On D-Day, the 101st Airborne parachuted into Normandy, dressed to kill. Because each soldier had about 150 pounds of gear on him when fully loaded up, some genius in the US army dreamed up the infamous “leg bag” concept.

It would allow the airborne infantry to parachute with bags attached to their legs that wouldn’t compete for valuable gear space with the parachute packs on their backs. The jumpers loaded up their bags with everything they could, including their weapons.

There was one problem.

Because Operation Overlord was already working on an oversized budget, they sought to cut costs wherever they could. Some official somewhere made the decision to use a very cheap piece of cord to fasten the leg bag to the jumper’s boot.

The result: the combination of a heavy bag and a cheap cord meant that the cord snapped when the parachute opened, and the packs of guns, ammo, grenades, and rations were scattered in fields and bushes throughout the breadth of Normandy.

This is why in the miniseries Band of Brothers Lieutenant Winters is seen wielding a knife in the dark rather than a Thompson rifle on his first night in France.

The other major fiasco was that the pilots flying the C-47 planes were meant to throttle down to ninety miles per hour in order to allow the paratroopers a safe landing. Due to low-lying clouds, German searchlights, tracers, and explosions, the pilots banked left, right, climbed or descended in altitude, and sped up to a hundred and fifty miles per hour to avoid being shelled. hi low wedding dresses

The result was that the paratroopers were jumping haphazardly, scattered over farmland, townships, rivers, and roads. One soldier even landed in a pile of manure. As Stephen Ambrose said, “At least it was a soft landing.”

This is the lesson: they didn’t make any headway until they reassembled.

It’s going to be the same for us. We have been a scattered bunch of one-hit wonders, trying to be the next Spurgeon, Lloyd-Jones, Piper, or Driscoll. If that’s been your focus, I’ve got news for you, pal. It probably isn’t going to happen.

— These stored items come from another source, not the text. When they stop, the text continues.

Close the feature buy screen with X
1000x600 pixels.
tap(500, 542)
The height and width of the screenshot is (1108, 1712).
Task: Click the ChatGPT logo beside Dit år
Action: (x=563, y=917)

We’re going to need to reassemble ourselves according to the roles Jesus assigned us and relocate our equipment if we’re going to make headway in preventing the Great Commission from becoming the great omission.

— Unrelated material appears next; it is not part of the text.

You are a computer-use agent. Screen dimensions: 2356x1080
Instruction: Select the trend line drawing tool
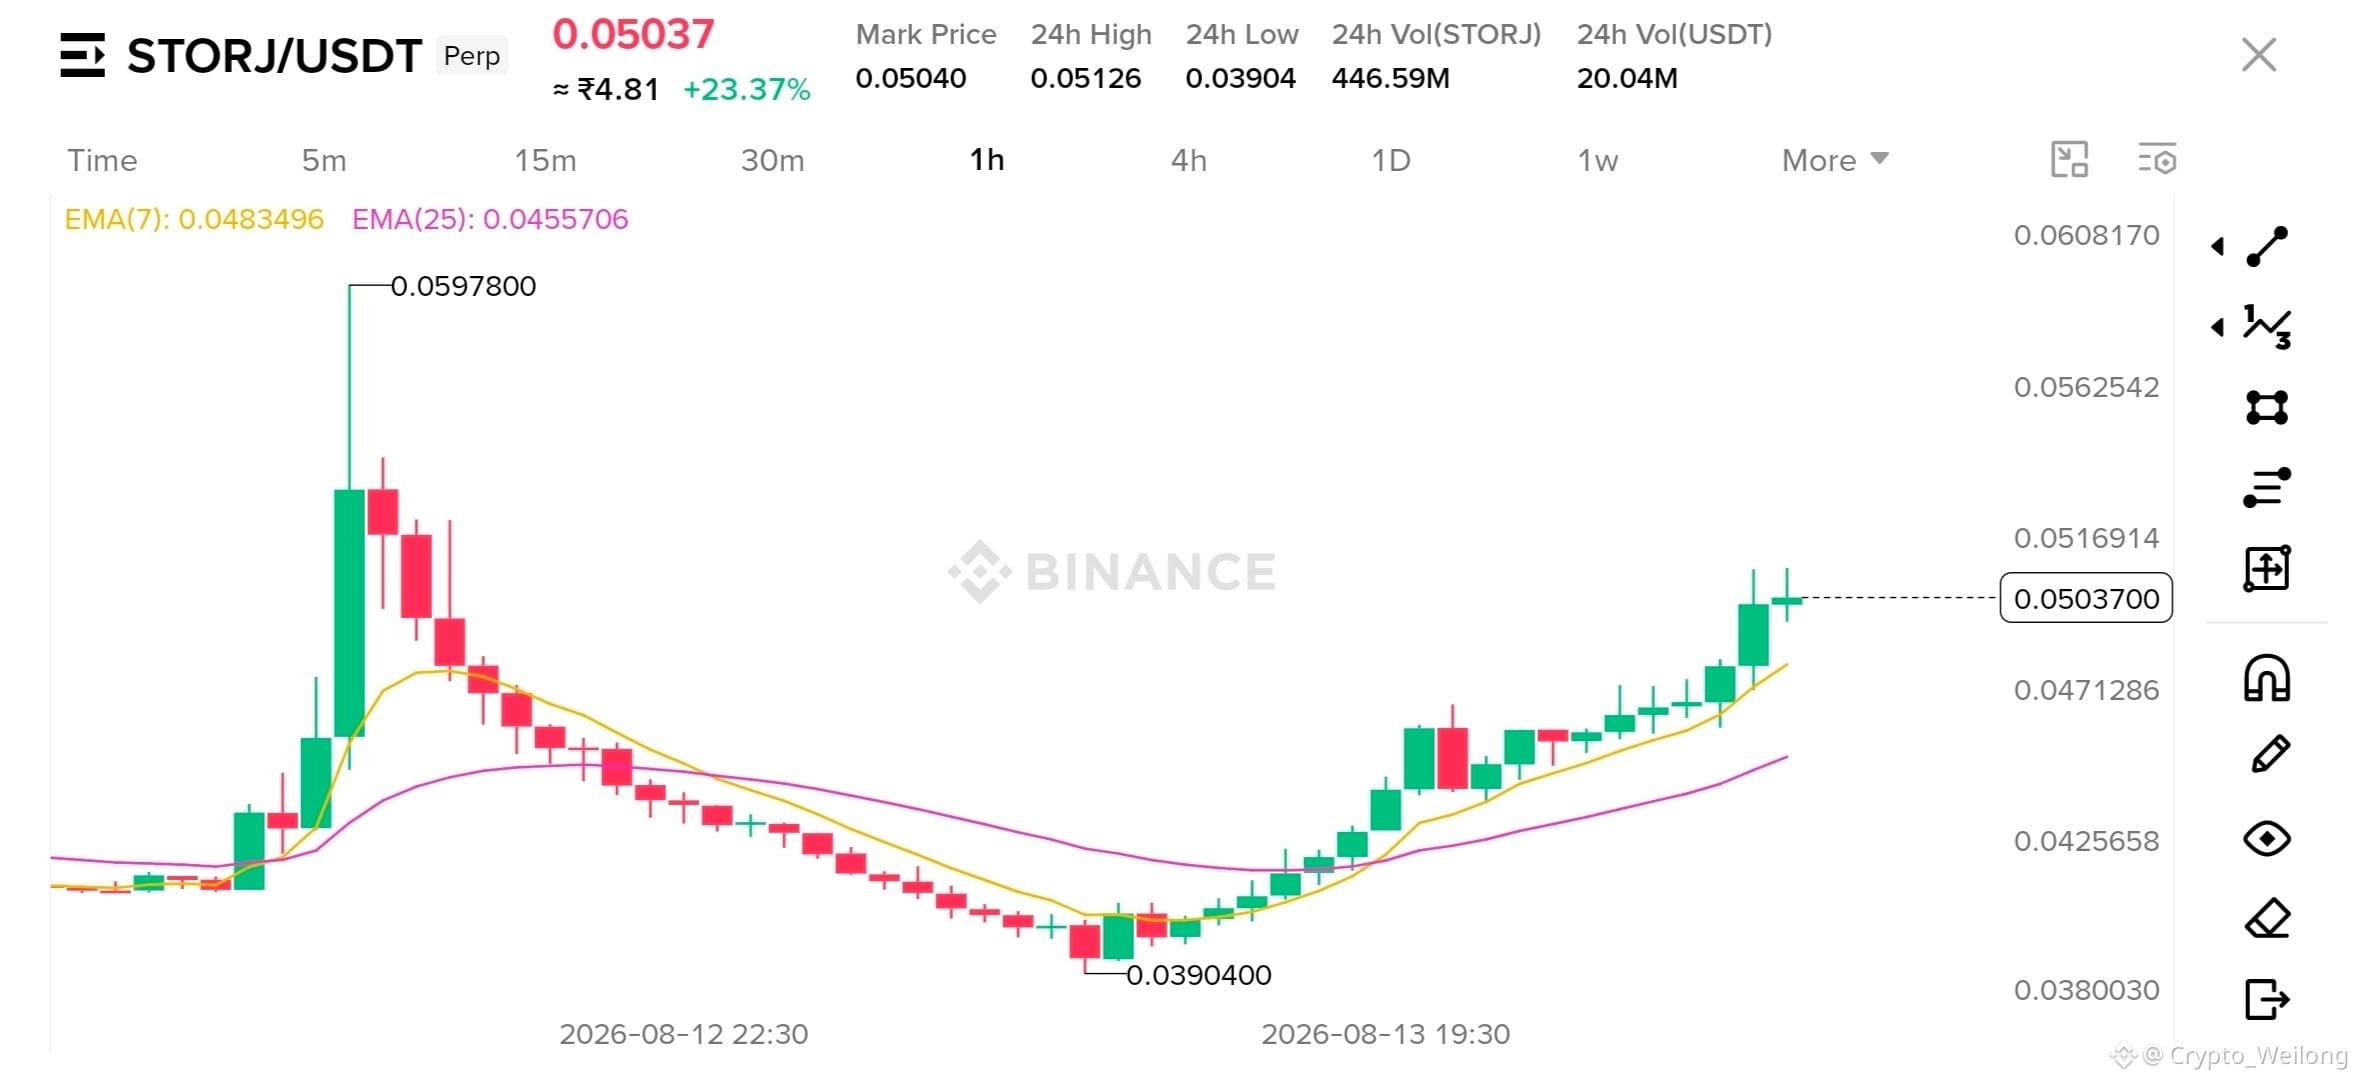click(2266, 246)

We’ve become so scattered and out of formation that we’re not even clear what our directives are anymore. David Garrison challenged: If we want to be on mission with God we simply must pause long enough to understand how God is on mission.

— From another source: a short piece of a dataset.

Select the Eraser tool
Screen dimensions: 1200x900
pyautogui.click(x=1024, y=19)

Only then can we know with some degree of certainty that we are aligned as his instruments and not misaligned as his obstacles.

How is God on mission?

Jesus said, “As you have sent me into the world, so I have sent them into the world” (John 17: 18), but are we going as He went? Church planting is essentially bringing the unique gospel community presence of Jesus Christ (where two or more are gathered) into the midst of a surrounding non-gospel community: “I am there in the midst of them” (Matt. 18: 20 NKJV).

It is the process of transforming a city into a city on a hill by shining a beacon of God’s glory in its midst. A scene in Peter Jackson’s film The Two Towers depicts a relay of signal fires being lit across Middle Earth.

The awesome responsibility of any church planter is to light the signal fires that stretch the breadth of the land, so that from any one point on the street-view of God’s Google map, you have God’s POV within a community.

Ambitious?
Maybe.

But Jesus thought we could do it— through a Spirit-empowered team effort. As the ultimate apostle, Jesus spearheaded the mission, making the jump from heaven to earth. When His assignment was accomplished, He commissioned His sub-officers to finish the mission, rigged Himself back up to heaven, and kicked down five separate kitbags to help them finish the job."

Jones, Peyton. Church Zero: Raising 1st Century Churches out of the Ashes of the 21st Century Church (pp. 65-69). David C. Cook. Kindle Edition.